About this exercise
Everything from the line with "Instruction: Click the (END) pager prompt" down to the last line of the material below must be written out exactly. Leave out all other lines.

*** Opening of Data extracts ***

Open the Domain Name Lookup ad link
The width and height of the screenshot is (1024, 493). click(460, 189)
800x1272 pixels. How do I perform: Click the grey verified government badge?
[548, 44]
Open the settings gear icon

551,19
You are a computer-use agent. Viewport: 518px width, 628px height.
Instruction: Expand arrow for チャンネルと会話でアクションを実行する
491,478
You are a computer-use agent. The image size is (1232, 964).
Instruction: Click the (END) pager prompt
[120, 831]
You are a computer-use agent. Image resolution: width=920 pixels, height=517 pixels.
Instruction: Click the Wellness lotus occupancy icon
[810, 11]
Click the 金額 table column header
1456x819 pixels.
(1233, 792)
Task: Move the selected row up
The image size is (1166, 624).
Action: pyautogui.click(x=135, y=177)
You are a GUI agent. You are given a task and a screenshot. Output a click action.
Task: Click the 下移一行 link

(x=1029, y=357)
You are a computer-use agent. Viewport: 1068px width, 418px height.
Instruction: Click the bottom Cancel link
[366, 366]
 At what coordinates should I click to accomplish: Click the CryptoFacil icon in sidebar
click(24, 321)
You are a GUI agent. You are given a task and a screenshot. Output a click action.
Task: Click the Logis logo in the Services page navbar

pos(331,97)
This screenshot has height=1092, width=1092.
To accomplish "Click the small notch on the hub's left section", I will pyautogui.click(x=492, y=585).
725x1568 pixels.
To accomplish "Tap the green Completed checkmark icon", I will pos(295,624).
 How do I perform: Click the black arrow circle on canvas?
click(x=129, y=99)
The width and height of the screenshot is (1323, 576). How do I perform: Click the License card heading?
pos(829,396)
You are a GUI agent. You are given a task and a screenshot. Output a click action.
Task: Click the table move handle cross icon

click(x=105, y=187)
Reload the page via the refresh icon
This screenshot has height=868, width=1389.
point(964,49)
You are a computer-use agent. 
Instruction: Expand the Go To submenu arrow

*** Close of Data extracts ***

Answer for the task
Instruction: Click the (END) pager prompt
[120, 831]
You are a computer-use agent. Image resolution: width=920 pixels, height=517 pixels.
Instruction: Click the Wellness lotus occupancy icon
[810, 11]
Click the 金額 table column header
1456x819 pixels.
(1233, 792)
Task: Move the selected row up
The image size is (1166, 624).
Action: pyautogui.click(x=135, y=177)
You are a GUI agent. You are given a task and a screenshot. Output a click action.
Task: Click the 下移一行 link

(x=1029, y=357)
You are a computer-use agent. Viewport: 1068px width, 418px height.
Instruction: Click the bottom Cancel link
[366, 366]
 At what coordinates should I click to accomplish: Click the CryptoFacil icon in sidebar
click(24, 321)
You are a GUI agent. You are given a task and a screenshot. Output a click action.
Task: Click the Logis logo in the Services page navbar

pos(331,97)
This screenshot has height=1092, width=1092.
To accomplish "Click the small notch on the hub's left section", I will pyautogui.click(x=492, y=585).
725x1568 pixels.
To accomplish "Tap the green Completed checkmark icon", I will pos(295,624).
 How do I perform: Click the black arrow circle on canvas?
click(x=129, y=99)
The width and height of the screenshot is (1323, 576). How do I perform: Click the License card heading?
pos(829,396)
You are a GUI agent. You are given a task and a screenshot. Output a click action.
Task: Click the table move handle cross icon

click(x=105, y=187)
Reload the page via the refresh icon
This screenshot has height=868, width=1389.
point(964,49)
You are a computer-use agent. 
Instruction: Expand the Go To submenu arrow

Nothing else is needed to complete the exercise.